そして、メイリーンのように魔力の澱みなどはわからない。
「お店がグロースより多いねぇ」
お嬢のはしゃぐ声に案内についた兵士がにこりと笑う。
「迷宮の恩恵がぎりぎり届きますし、怪我をした冒険者が休養地として利用してますからね。聖女様が迷宮のある場所を訪れない理由のひとつでした」
「ふぅん。でも、今回は貯水池に水を流しておいてってりょーしゅ様言ってたけど、お水は足りてる?」
「生活に困らない程度には。魔石や魔法使い達が頑張ってきていますからね。ですから、聖女様が貯水池を満たしてくださることを皆が喜んでおりますよ」
土地の魔力過多が起こると土地から魔物が生じやすく、水を魔力で出し魔物を生じさせ、斃して水を浪費するという展開になりやすい。いくら戦うことになれた冒険者が多い地でもきついものはきついのだろうと思われる。
それに生活用水をなんとかしても周囲の土地や畑が枯れては人は生きていけなくなる。
幻獣山脈から流れる水は小迷宮に消えていく。
時折り霧雨がよぎるようになり、土地に草が戻りはじめたとはいえ土地は乾いている。
兵舎の一室を宿として提供され、兵の案内で貯水池へお嬢は向かう。俺たちには俺たちが冒険者として違和感ない服装装備を購入しておくことと屋台を見繕っておいてと言い置いて。
「メイリーンの主武器は?」
「魔法の発動媒体が有れば使いやすいけど、今のままでも不自由はないわ」
お嬢が選んだ服だし、意外に頑丈な生地らしい。
俺は……、もう少し頑丈なズボンがいいかな。
「で、アンタの主武器は?」
主武器。
人に問うておいてなんだが使えそうだなと思う武器は棒、剣、槍、槌……意外に節操なしである。
「棒が有ればなんとかなりそうだな」
「あー、物干し竿」
まぁ、悪くない。
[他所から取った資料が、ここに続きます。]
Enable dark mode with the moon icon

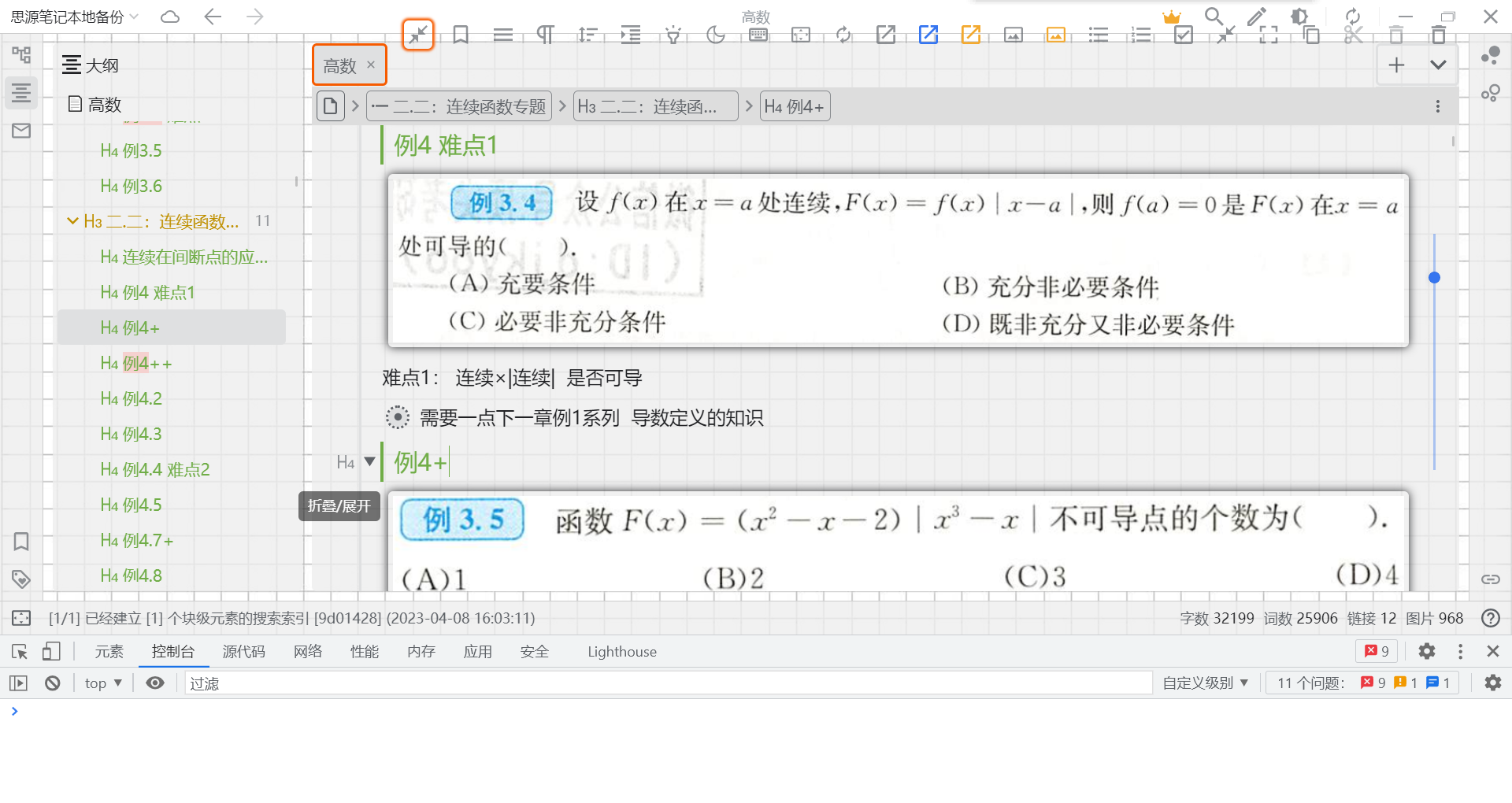[716, 35]
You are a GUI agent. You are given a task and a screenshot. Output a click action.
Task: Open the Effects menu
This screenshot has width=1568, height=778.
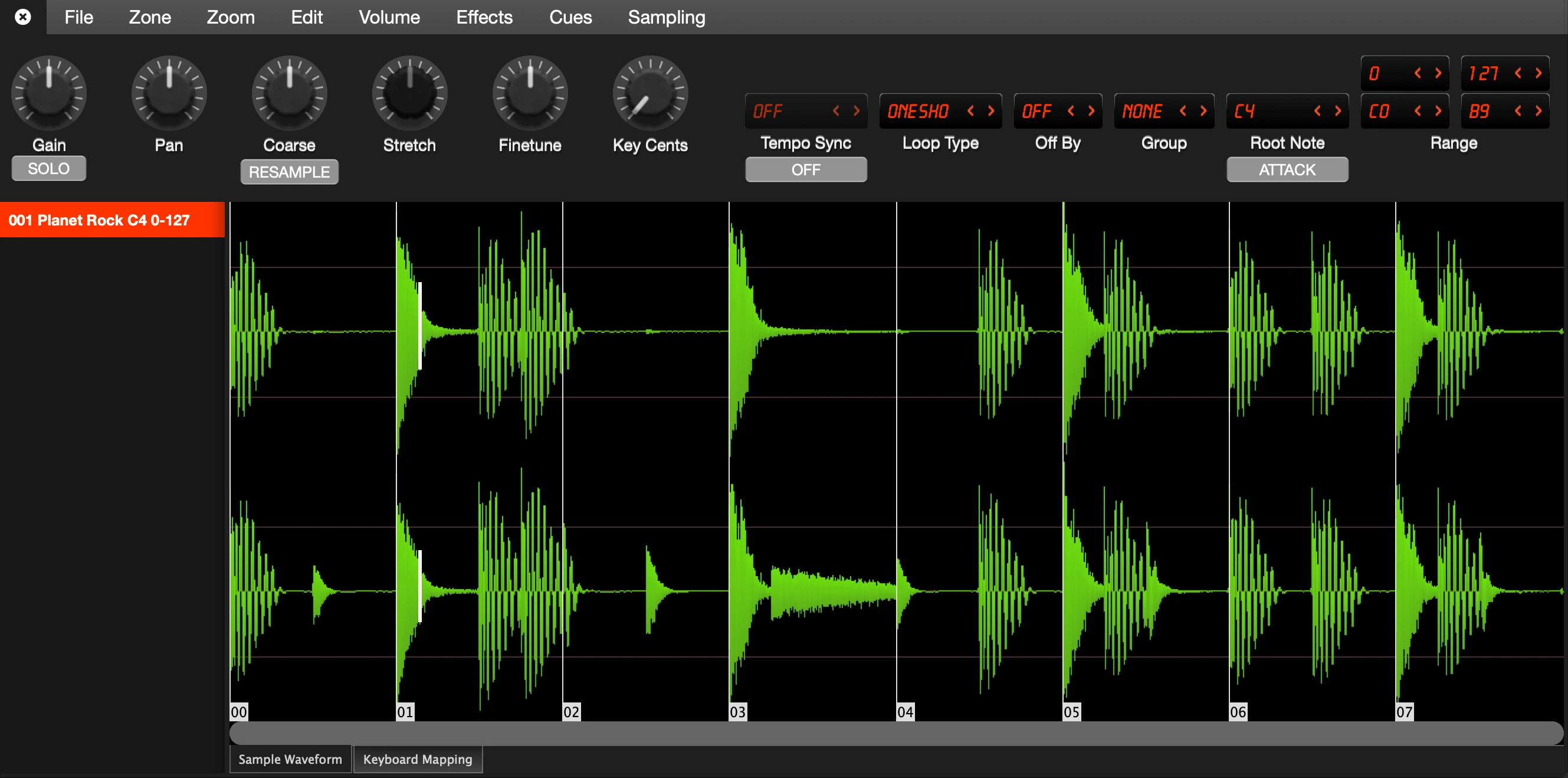point(484,17)
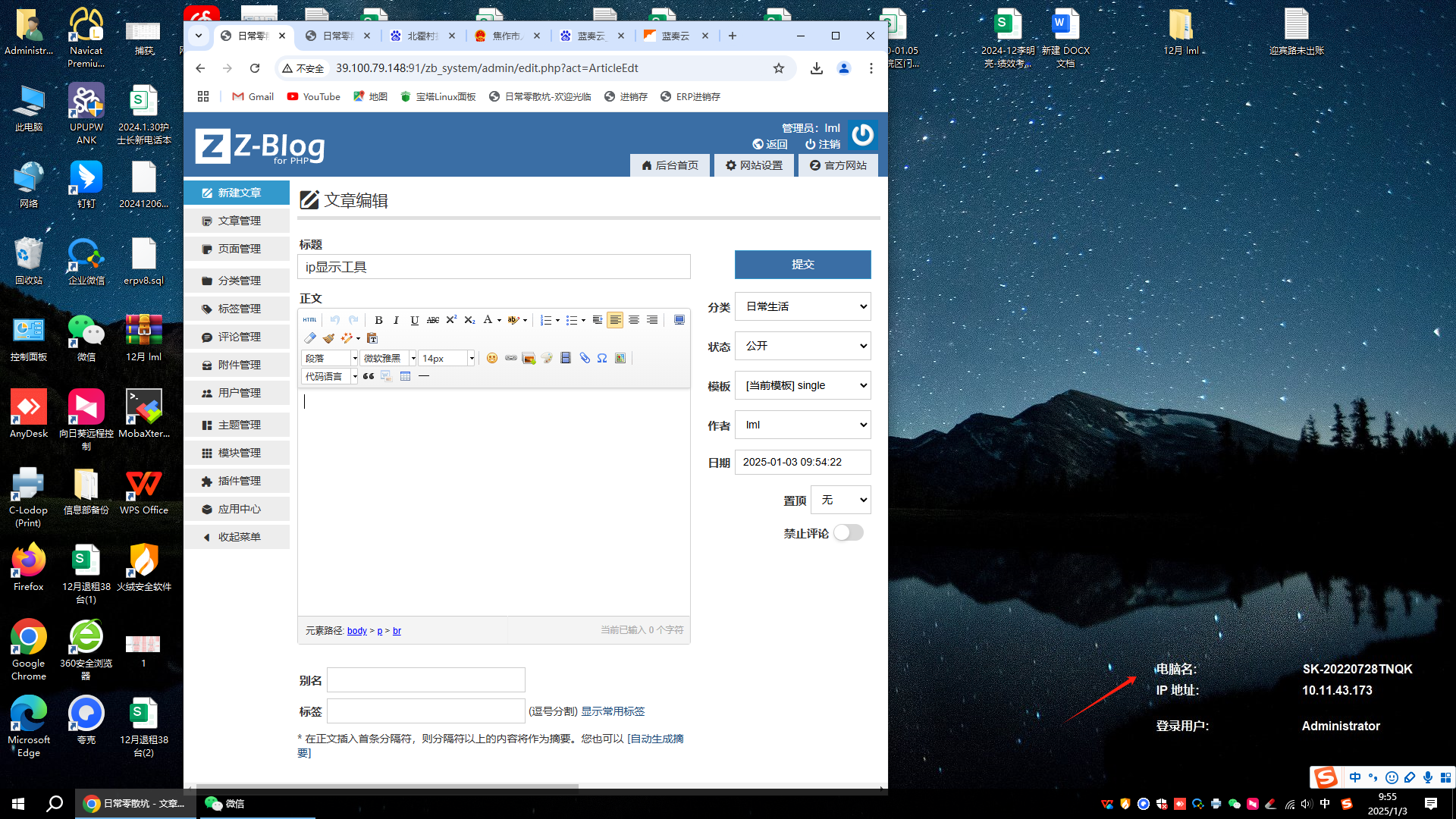Insert special character Omega icon
This screenshot has width=1456, height=819.
click(602, 358)
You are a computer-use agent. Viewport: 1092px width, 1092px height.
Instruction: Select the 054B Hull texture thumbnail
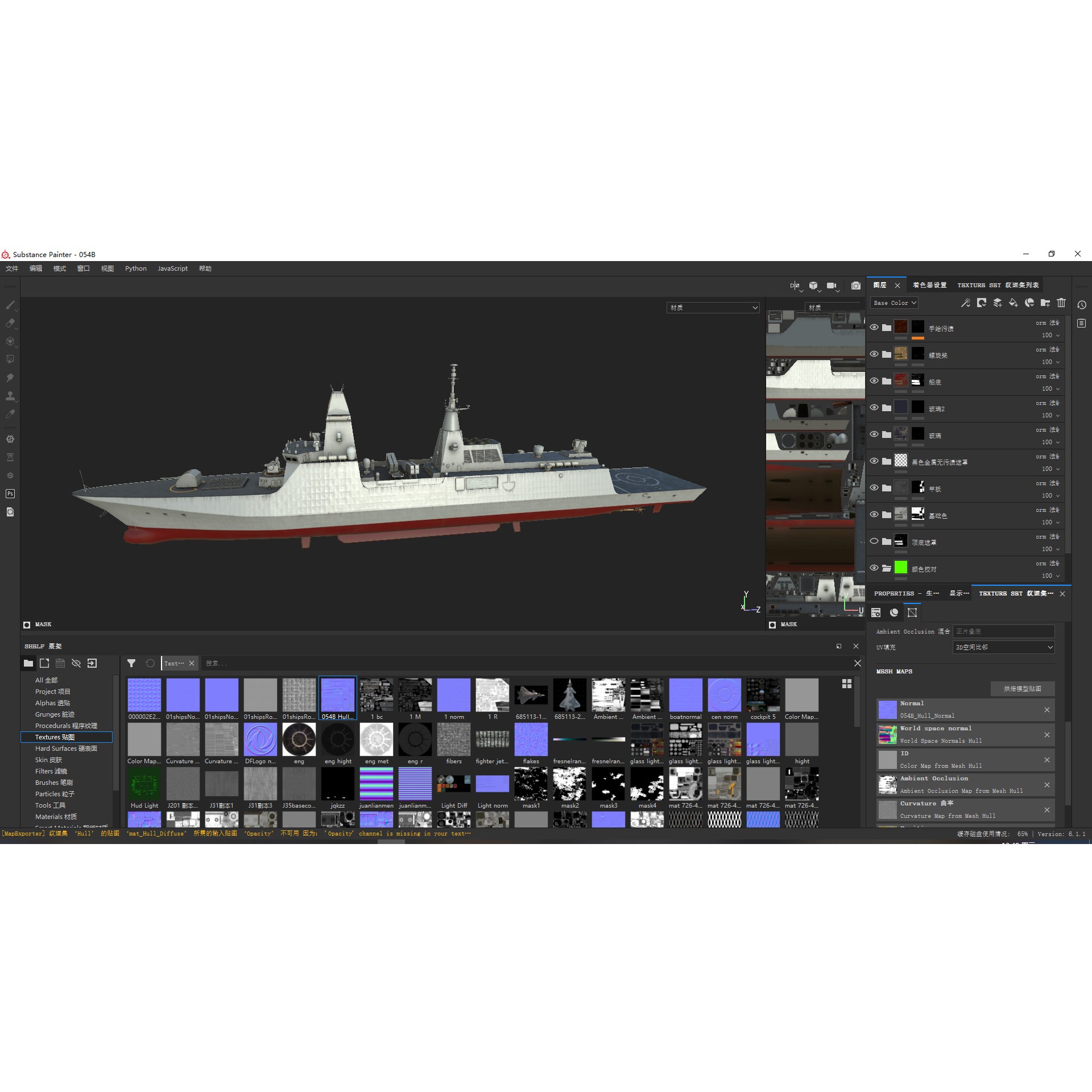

多少は短くなるしな。
「あ。お嬢さまが水を流した」
わかるものなのかメイリーンが目を細める。
「え。アンタわからないの? 凝った魔力が溶けだす心地良さがわからないなんて。なんて鈍感」
余計なお世話だ。
「焼き菓子や肉の屋台も有るし、魔道具の店もあるみたいね。この辺りまでは錬金術師のポーションも取り扱っているのね。魔法薬は使用期限が難しいから」
魔法の力は望んだようには留まり難く回復系のポーションは時間経過無効のストレージバッグにでも入れない限りは十日程度しかその品質を保てない。
遠征に行くには無用の長物である。
「メイリーンはつくれないのか?」
ちなみに俺は作れない。
「どうかしら? 機材がかなり必要だということはわかるわよ。素材もね」
なるほど。だから高価なのか。
ズボンと革ベルトを数本、予備のマント、採取物を入れる布袋とザルをふたつ買っておく。
「さすがにストレージバッグは売ってないわね」
魔具を扱う店にもなかった。
店の親父が笑いながら「ストレージバッグが欲しけりゃコドハンだな。コドハンで出たストレージバッグは迷宮管理局でのみ取り扱いさ」と教えてくれた。
「ジェフ! メイリーン!」
店を出るとお嬢が小走りに手を振っている。
転びそうで不安だ。
兵舎に戻るまでに屋台の買い食いに走るお嬢がいた。
子供用のナイフ。……危ないのでストレージバッグの肥やしにした。
子供用の槍。……危なっかしいのでストレージバッグの肥やしにした。
子供用の弓。……弓の弦で怪我をしそうだったのでストレージバッグの肥やしにした。
棍棒。とりあえずお嬢でも使えそうかもしれない。
獣の腸詰の串焼き。
赤麦パン。
鳥肉の串焼き。
果汁。麦汁。
ピレトマイアやグロースでは見られぬ品数。
お嬢が同じような串肉の店を渡り歩くから俺もメイリーンもついでに案内の兵士もおなかいっぱいになった。
小迷宮の街コドハンの方がより品数が多いんだろうな。
お嬢はけっこう無駄買いが多いが、止めるべきかどうか悩むところである。